Introduction: The use of immunotherapy in oncology patients is increasing and is likely to continue to increase in the future. It is widely known that therapies have endocrinological side effects which can be serious, but maybe are also useful indicators to judge a response to the treatment. Presently, we do have not enough information regarding these side effects and their evolution.
Materials and methods: Observational and retrospective study of 162 oncology patients treated with immunotherapy in a third level hospital since 2014. Patients taking part in a double blind trial were excluded. The results were analysed with SPSS 24 package.
Results: Results from 162 patients were analysed (78% men, mean age of cancer diagnosis: 64±11 years). 43% were treated with Nivolumab, 27% Pembrolizumab, 18% Atezolizumab, 3% Ipilimumab. 20 patients (12%) developed endocrine toxicity, with the thyroid being the most affected gland (11% of total patients). There was just 1 case of Hypophysitis, which occurred in a patient treated with Ipilimumab. 13% of patients treated with anti-PD1 had a thyroid disorder (60% hypothyroidism and 40% hyperthyroidism). Most side effects where reported with Nivolumab (55%), however, this was also the most frequently used drug and so it was deemed to be not statistically significant. The mean time between the first dose of the drug and the detection of the toxicity was 104±129 days, separated by toxicities; hypothyroidism was developed in 80±65 days (median 60 days) and hyperthyroidism in 142±212 days (median 52 days). The evolution of these side effects in the thyroid gland, 88% of hypothyroidism and 29% of hyperthyroidism respectively, are persist. The case of hypophysitis persists.

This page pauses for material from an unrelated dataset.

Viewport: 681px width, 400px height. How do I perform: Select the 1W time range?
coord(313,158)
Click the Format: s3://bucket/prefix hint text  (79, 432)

Conclusions: Endocrine toxicity is a frequently observed side effect of immunotherapy with thyroid disorders being the most commonly reported, predominantly hypothyroidism. The incidence of our series is similar to other published series. The time to onset is variable, with a median of 2 months in the case of hypothyroidism. If hypothyroidism appears, it seems to be persistent but further long term studies are required.